_Material provided_:
=-=-=-=-=
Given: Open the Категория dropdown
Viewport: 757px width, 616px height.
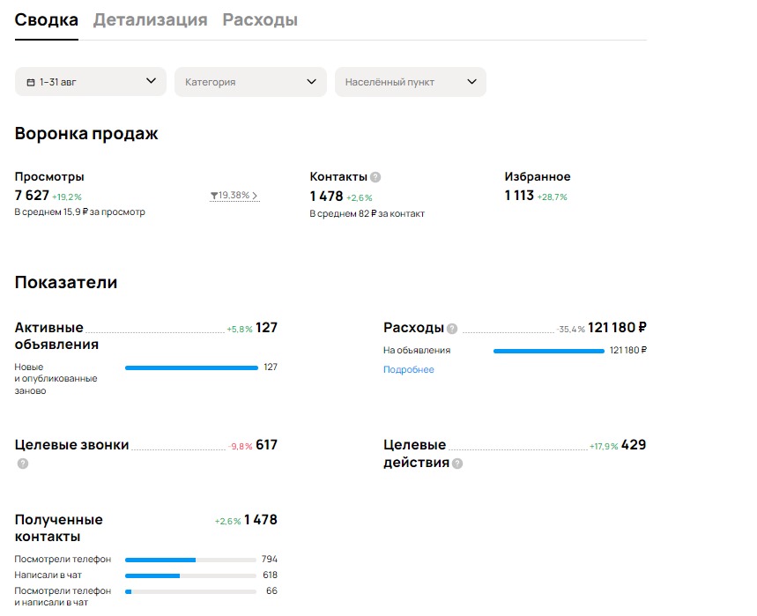Looking at the screenshot, I should coord(250,82).
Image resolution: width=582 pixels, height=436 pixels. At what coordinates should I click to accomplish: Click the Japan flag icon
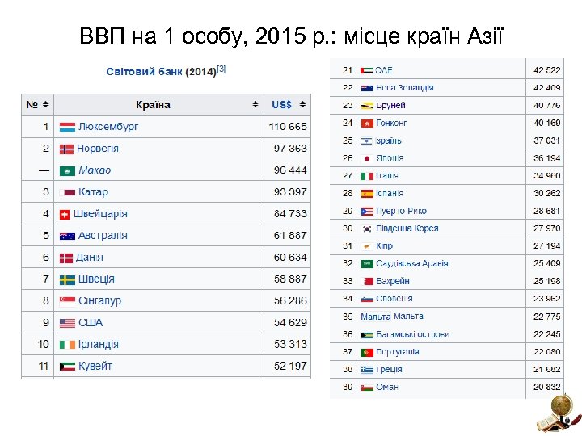tap(366, 158)
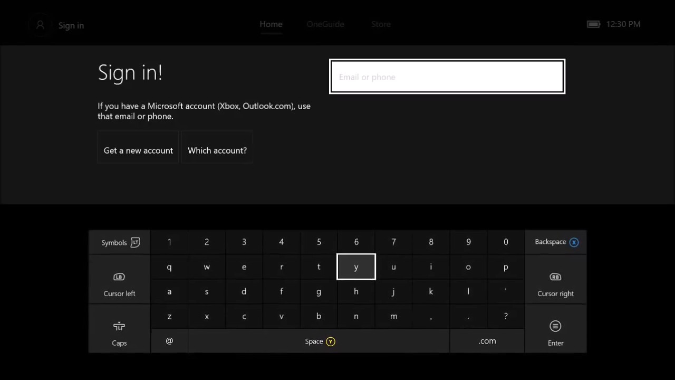Click the Symbols key with LT icon

pyautogui.click(x=119, y=242)
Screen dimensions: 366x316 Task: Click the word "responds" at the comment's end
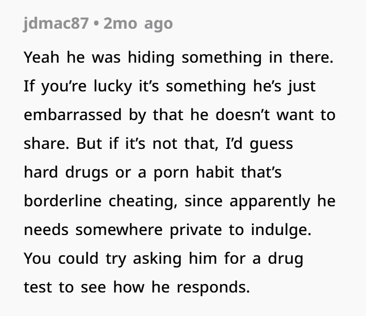coord(211,287)
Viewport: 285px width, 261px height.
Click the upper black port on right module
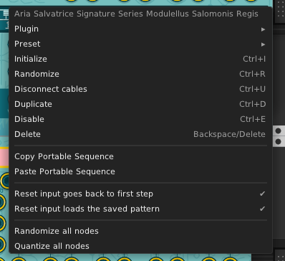[x=278, y=131]
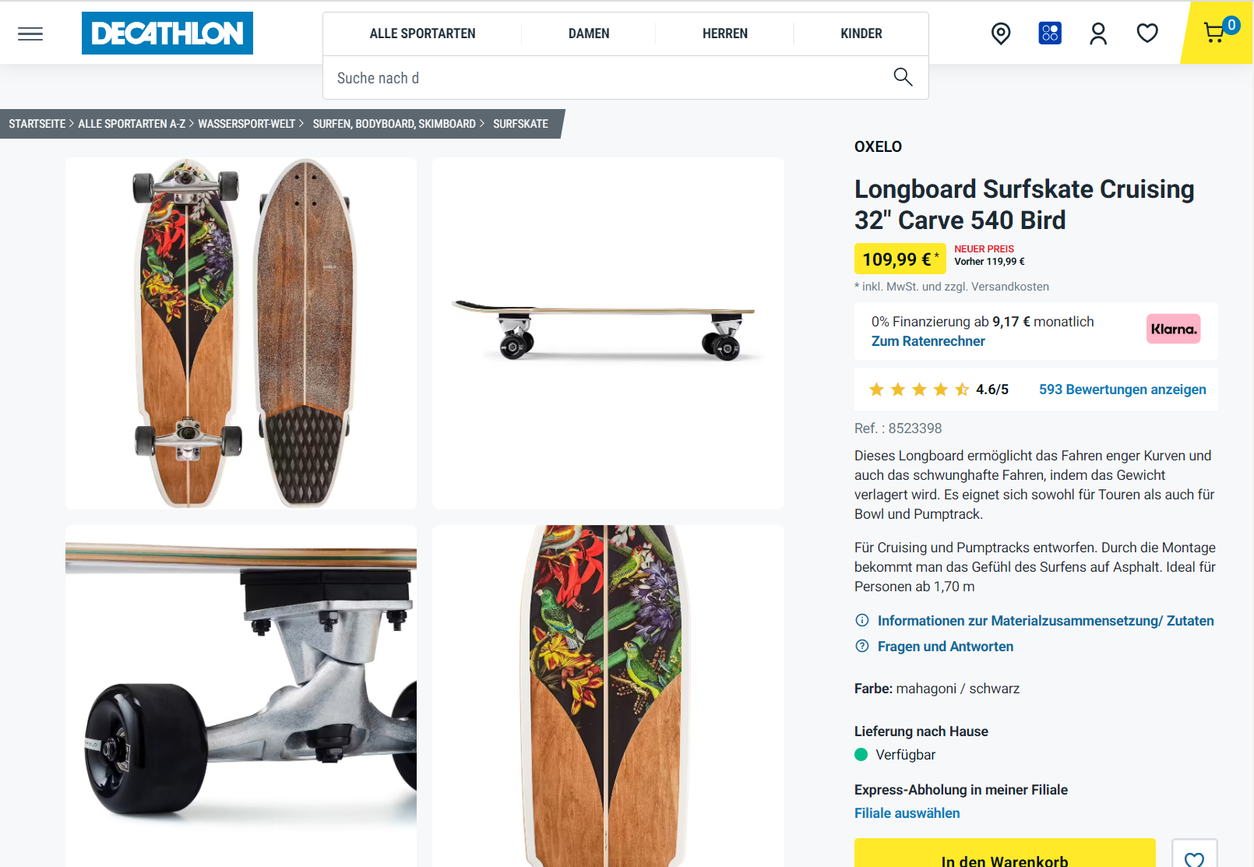Open the Kinder menu
The height and width of the screenshot is (867, 1254).
[861, 33]
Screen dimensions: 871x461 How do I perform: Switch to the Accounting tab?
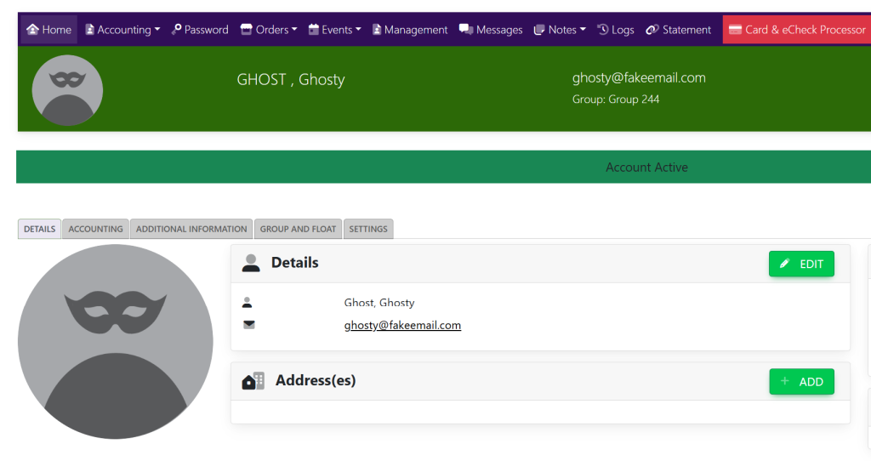[x=95, y=229]
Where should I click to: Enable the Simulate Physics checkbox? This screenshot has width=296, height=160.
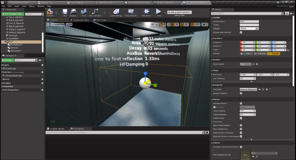pyautogui.click(x=241, y=104)
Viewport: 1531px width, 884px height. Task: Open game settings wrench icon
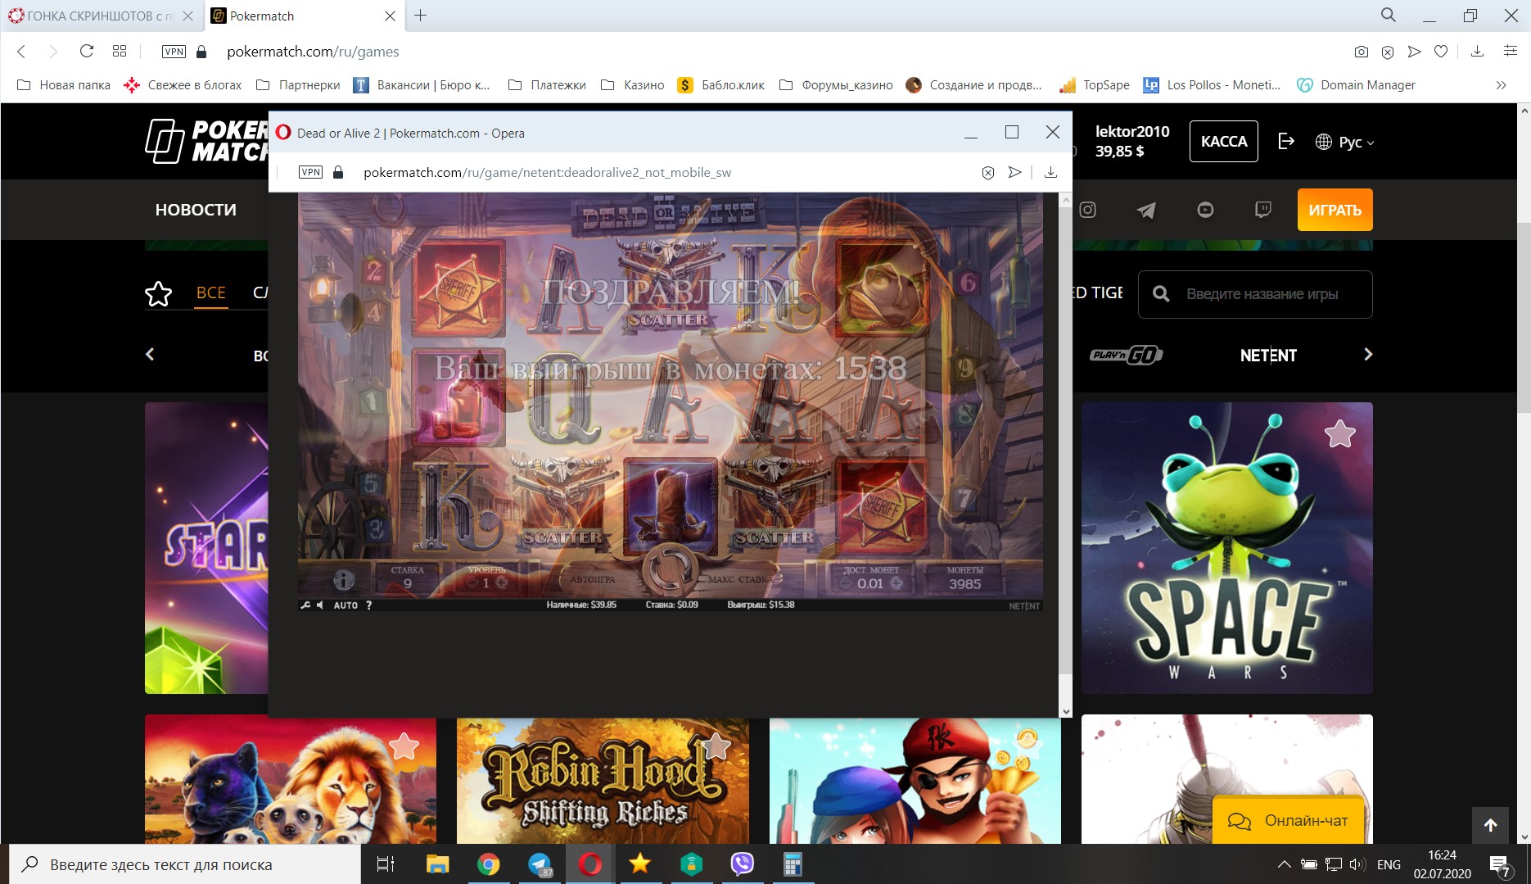[x=305, y=605]
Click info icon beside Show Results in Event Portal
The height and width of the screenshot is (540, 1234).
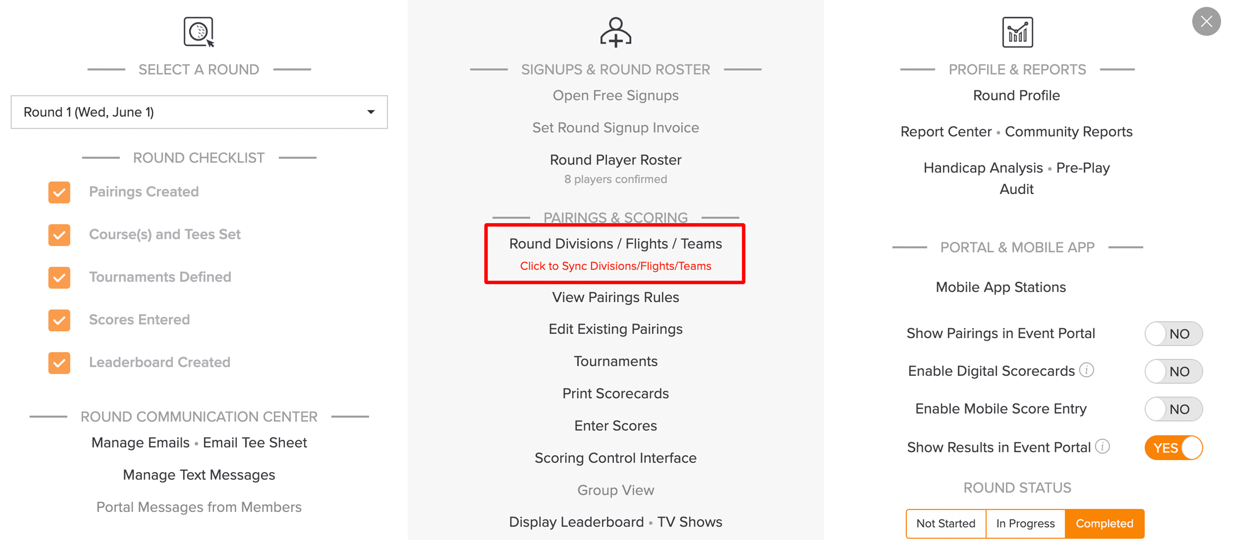coord(1102,446)
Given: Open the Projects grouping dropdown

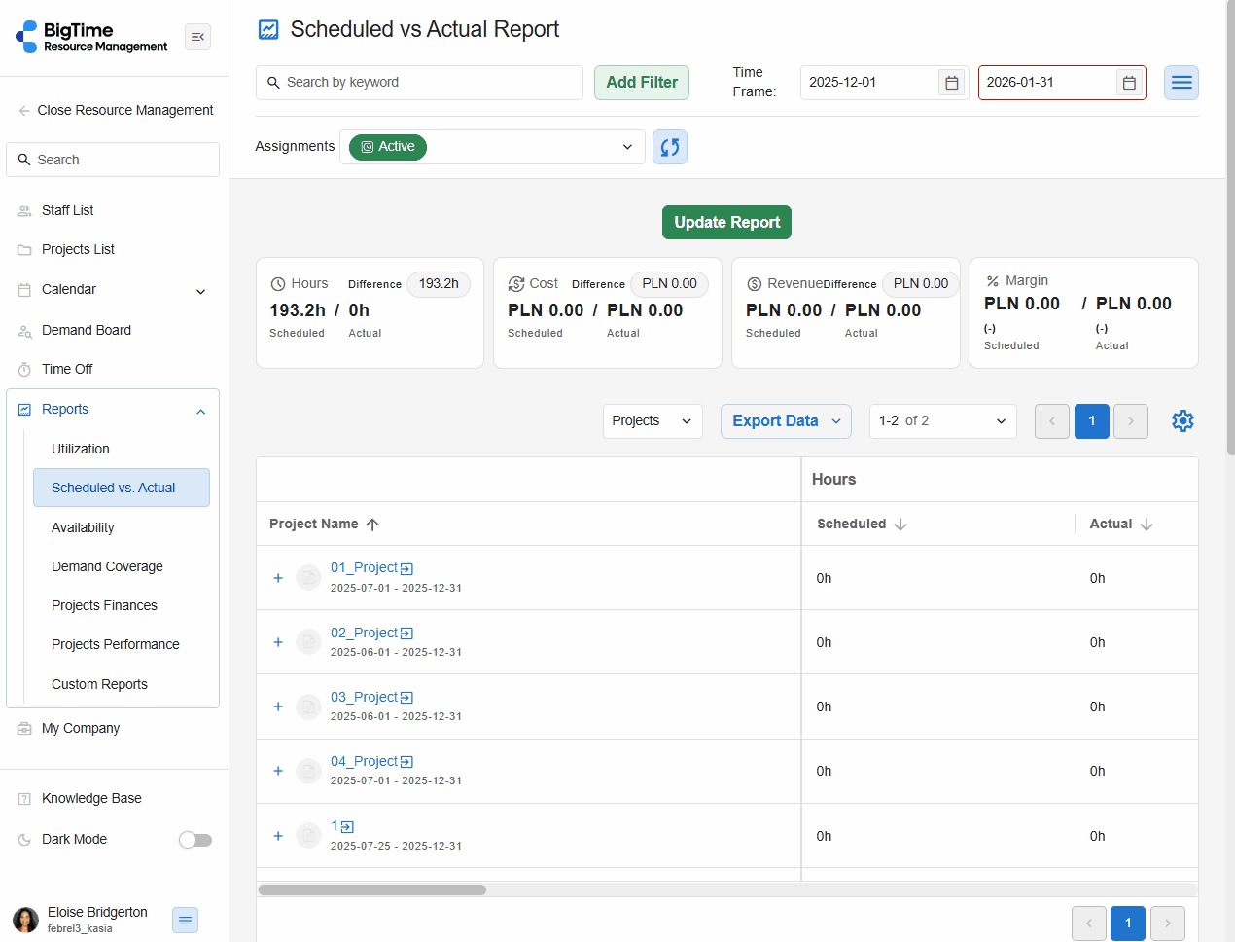Looking at the screenshot, I should click(652, 421).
=-=-=-=-=
_The task_: Return only the lines from the line containing "The height and width of the screenshot is (540, 1234)." through the last line of the records above, both ends included, exactly as written, leaving pictures out.

_Result for this task_:
The height and width of the screenshot is (540, 1234).
coord(1102,446)
Given: Open the Projects grouping dropdown

Looking at the screenshot, I should click(652, 421).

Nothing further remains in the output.